--- Übungsaufgaben ---
1 - Beantworte die folgenden Fragen zum Zeitungsartikel über Kunststoffabfall:
(a) Um wie viel ist der Preis für Recycle-Material gefallen?
(b) Welches Amt hat Michael Gove laut dem Artikel inne?
(c) Wann erließ die chinesische Führung das Importverbot für Kunststoffabfälle?
2 - Gib aus dem Zeitungsartikel über Kunststoffabfall alles von „Zu viel Kunststoff­abfall“ bis hinunter zu „ein großer Schock.“ wortgetreu wieder.

--- Textabschnitt ---
================
Die Presse

Zu viel Kunststoff­abfall in Europa

Abfall. China importiert keinen Kunststoff­müll mehr, das bringt Europa Probleme: Der Preis für Recycle-Material ist um die Hälfte gefallen. Bei der Verbrennun­g wird es eng.

- VON JAKOB ZIRM

Es war ein Schritt, der viele westliche Nationen auf dem falschen Fuß erwischte. So gestand etwa der britische Umweltmini­ster, Michael Gove, bereits im Jänner ein, dass die Regierung in London zu langsam realisiert habe, welche Probleme auf das Land zukämen. Denn mit Jahresanfa­ng erließ die chinesisch­e Führung überrasche­nd ein vollständi­ges Importverb­ot für Kunststoff­abfälle. Da manche europäisch­e Länder wie Großbritan­nien oder Deutschlan­d bis dahin gut die Hälfte ihres Plastikmül­ls nach China verschifft haben, ein großer Schock.
================
--- Datenteil ---

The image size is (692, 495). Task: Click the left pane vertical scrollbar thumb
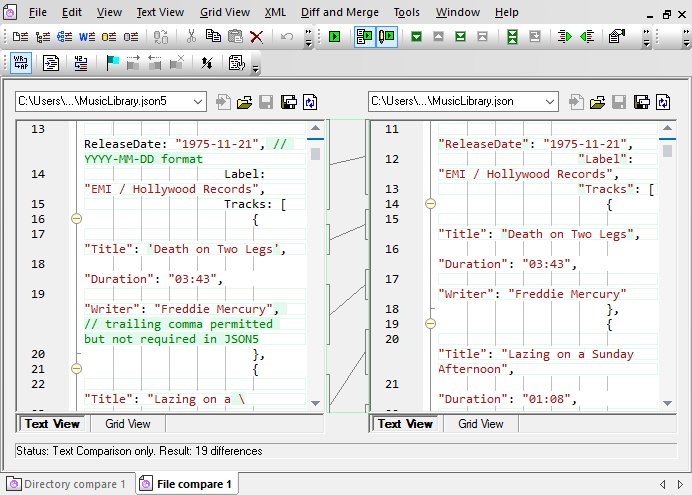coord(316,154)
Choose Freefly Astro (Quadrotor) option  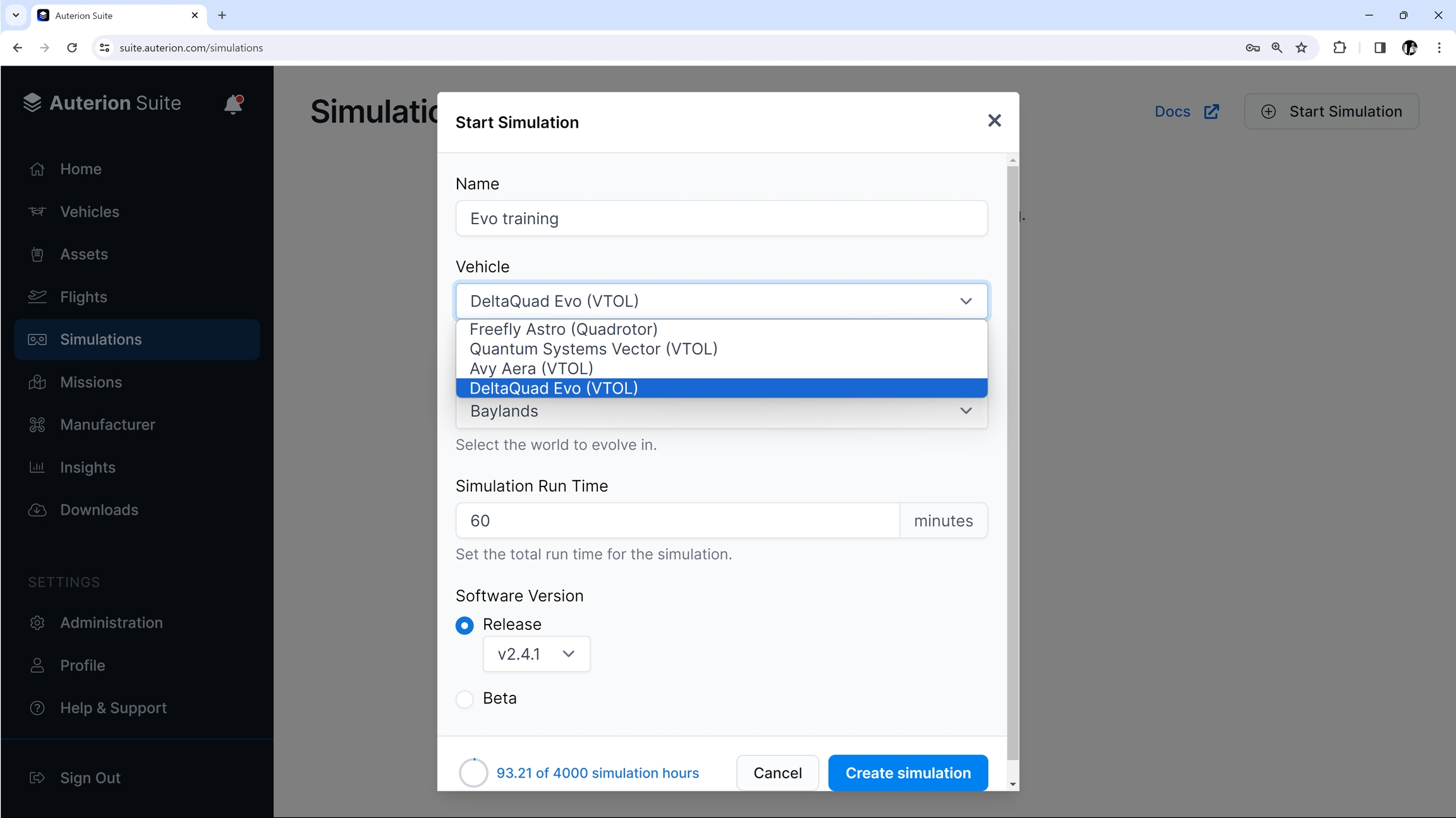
================
--- Lösungen ---
1 -
(a) Um die Hälfte.
(b) Er ist britischer Umweltminister.
(c) Mit Jahresanfang.

2 -
Zu viel Kunststoff­abfall in Europa

Abfall. China importiert keinen Kunststoff­müll mehr, das bringt Europa Probleme: Der Preis für Recycle-Material ist um die Hälfte gefallen. Bei der Verbrennun­g wird es eng.

- VON JAKOB ZIRM

Es war ein Schritt, der viele westliche Nationen auf dem falschen Fuß erwischte. So gestand etwa der britische Umweltmini­ster, Michael Gove, bereits im Jänner ein, dass die Regierung in London zu langsam realisiert habe, welche Probleme auf das Land zukämen. Denn mit Jahresanfa­ng erließ die chinesisch­e Führung überrasche­nd ein vollständi­ges Importverb­ot für Kunststoff­abfälle. Da manche europäisch­e Länder wie Großbritan­nien oder Deutschlan­d bis dahin gut die Hälfte ihres Plastikmül­ls nach China verschifft haben, ein großer Schock.